Jamie Redknapp did not leave much room for nuance. Speaking to football365.com, he said Thomas Tuchel’s decision not to call up Trent Alexander-Arnold felt like “a big mistake”, and then pushed it further by calling it “a monumental mistake” as England’s right-back options thinned out again.
The timing has made the criticism sharper. Reece James has been sidelined with a hamstring injury on six separate occasions in the last three years, and he was expected to miss at least two weeks of action, which rules him out of England’s early knockout clashes. Jarell Quansah then played 63 minutes at right-back against Panama before going off with an apparent ankle injury.
Redknapp’s case against the omission
Redknapp’s argument was not subtle. He said, “Against teams who are going to sit back, you need to get width,” and added that leaving Alexander-Arnold out “just tells you that he’s a big character.” He also suggested the only explanation was that Tuchel feared he might be divisive, though that part remains Redknapp’s view rather than a verified reason from the camp itself.
There is a football case behind the noise. Alexander-Arnold has 34 England caps and has played only 26 minutes under Tuchel, which helps explain why the manager may have been reluctant to lean on him. But that caution looks harder to defend now that the squad is short of natural cover and scrambling for width from elsewhere.
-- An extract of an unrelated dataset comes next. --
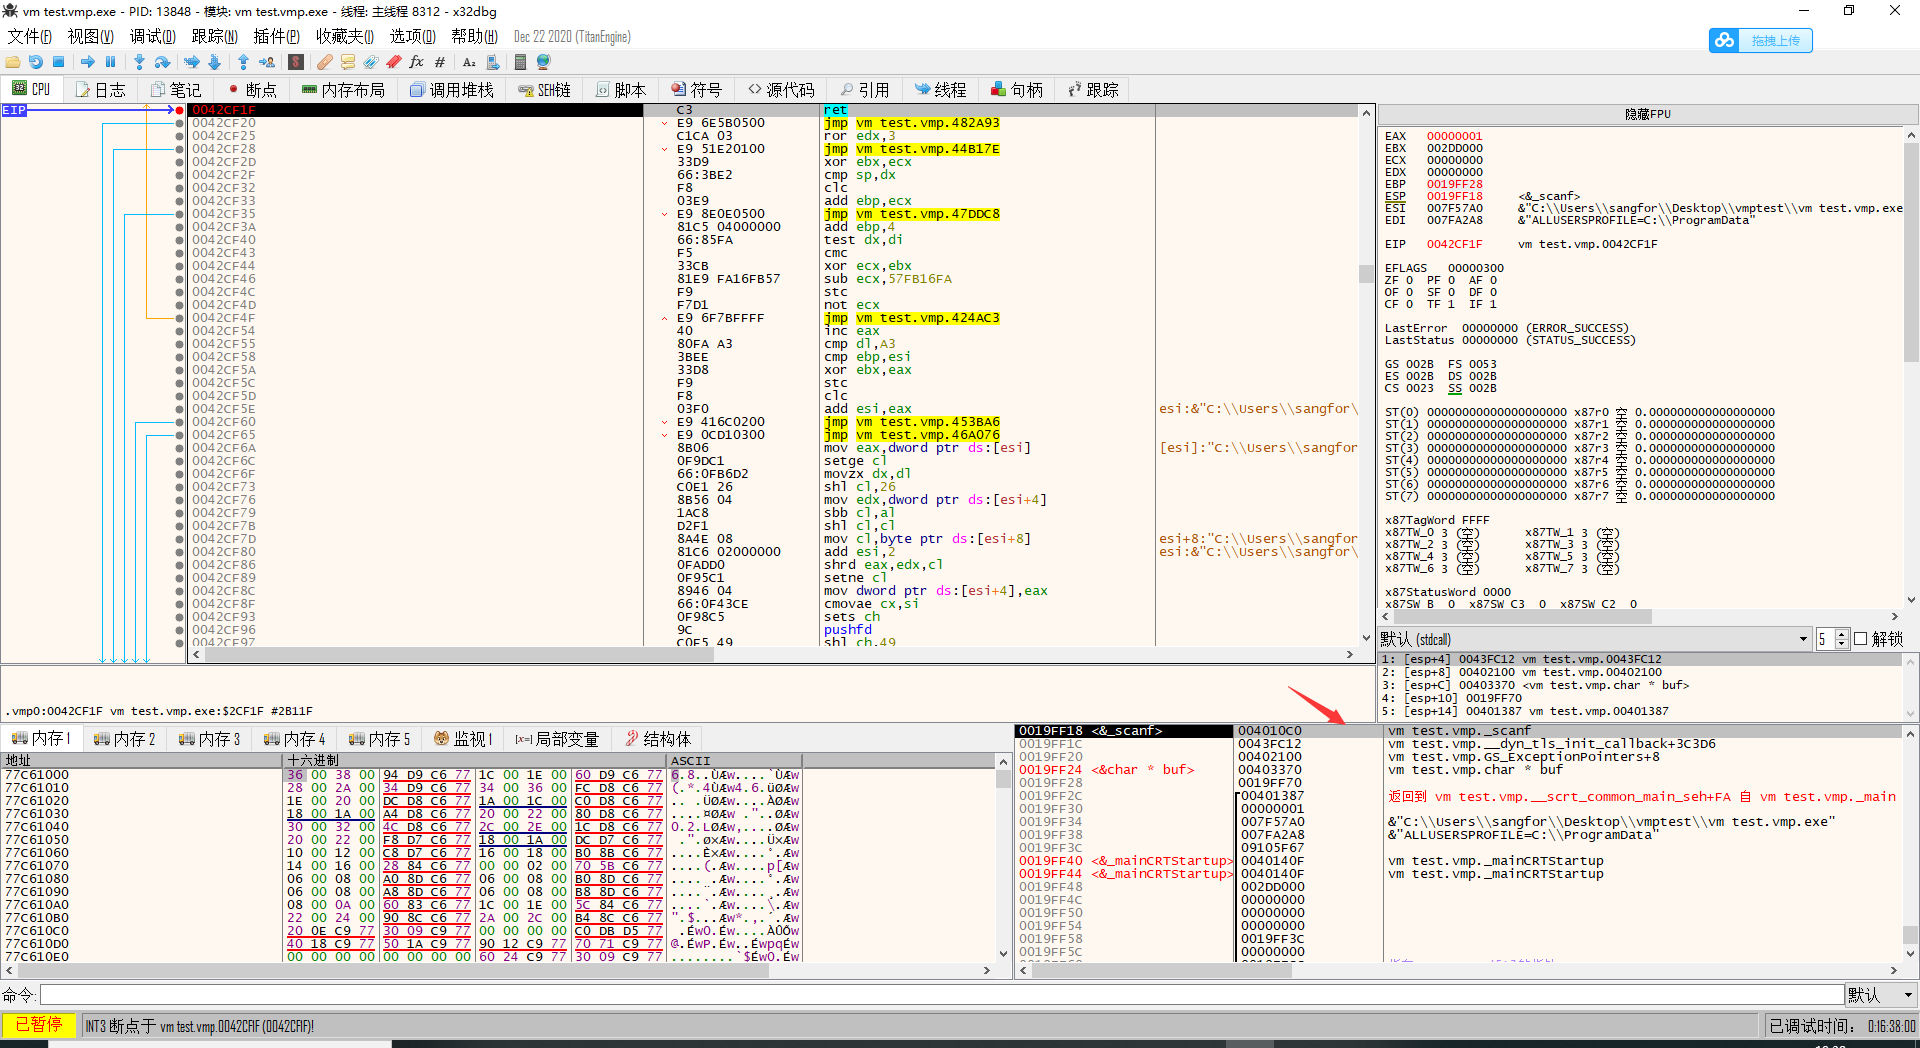Screen dimensions: 1920x1048
Task: Click the disassembly vertical scrollbar thumb
Action: pos(1366,274)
England’s right-back shortage
The practical problem is easy to see. England beat Panama 2-0, but the match also exposed how thin the right-back coverage has become once Quansah went off injured. Tuchel had already replaced Valentino Livramento before the tournament, so the pool of options was never deep.
England still have breathing room in the group, with 7 points from 3 matches and top spot in Group L. Their next scheduled World Cup fixture is against Congo DR on 2026-07-01. The issue now is whether that next match arrives with enough fit full-backs to avoid even more improvisation.